Trends throughout the west indicate that co-habitation and "hooking up" have replaced courtship and dating. While isolated conservative Christian communities still nurture these traditional American forms they appear all but dead in the broader culture.
League director Mike Heath says that his hope is in Jesus, so he is optimistic that things will turn around. "My hope is found in nothing less than Jesus blood and righteousness." he said.
There are concerned people working to defend marriage. A group of citizens is banding together to form a Marriage Alliance. They hope to push a constitutional amendment through the Legislature in 2009. The measure would also have to pass muster with the public in a statewide vote. Some constitutionalists object to the proposal arguing that the constitution is sacrosanct.

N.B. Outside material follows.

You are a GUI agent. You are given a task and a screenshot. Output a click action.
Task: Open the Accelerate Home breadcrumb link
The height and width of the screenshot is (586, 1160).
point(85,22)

While the League supports the Alliance League director Mike Heath believes that nothing positive is going to happen unless a powerful sector aligns with the traditional marriage movement by contributing at least a half million dollars before the end of the year. Evangelical Christians and churches have formed the only substantive resistance to liberalizing pressures on the family in Maine over the past two decades. Their power has declined to where it is no longer enough.

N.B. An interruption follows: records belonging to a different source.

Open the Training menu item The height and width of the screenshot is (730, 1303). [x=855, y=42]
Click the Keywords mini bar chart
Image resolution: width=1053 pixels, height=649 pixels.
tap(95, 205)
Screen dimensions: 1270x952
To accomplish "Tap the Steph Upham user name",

Heath says it is even questionable whether there is sufficient power left in Maine's conservative movement to stop the well-funded gay rights movement from winning either same sex marriage or civil unions next year.
"The Catholic Church, a significant force within the Maine Democrat Party, is silent," said Heath. "As far as I know they are doing nothing politically to advance either the pro life or pro family cause."
While the League has won two squeakers on gay rights without the Chancery, and while fighting every other institutional force in Maine, the ministry lost the last statewide battle in 2005.
Earlier this year the League floated a referendum proposal that was cancelled for lack of funding, church and activist support.
"The other side has adopted the strategy of shooting the messenger and the politics of personal destruction," said Rev. Dallas Henry, outgoing President of the League's board of directors. "Working in concert with Maine's liberal media the left has tried to demonize our executive director, Mike Heath."
Henry allowed that the tactic hasn't worked. Heath is often acknowledged as politically influential by both friend and foe.
"We should listen to Mike," said Henry. "He is a man of integrity who has risked his career to help Maine move in a common sense direction with respect to human sexuality, family formation and morality."
Maine's courts created homosexual adoption out of whole cloth in 2006. Civil marriage is likely to be radically redefined by either the courts or the legislature in the next couple years.
The only force realistically capable of stopping it doesn't exist right now. Money is the missing piece of the political calculus. Christian businessmen and larger Christian churches could change that overnight. They have allowed themselves to be sidelined by forces in Maine that want gay rights and abortion.
Heath said that it isn't willpower, or popularity, that is destroying the traditional family culture in Maine. He believes that most Mainers are pro-marriage and pro-life when they understand the issues.
Liberal obfuscation and sin confuse everyone, he said.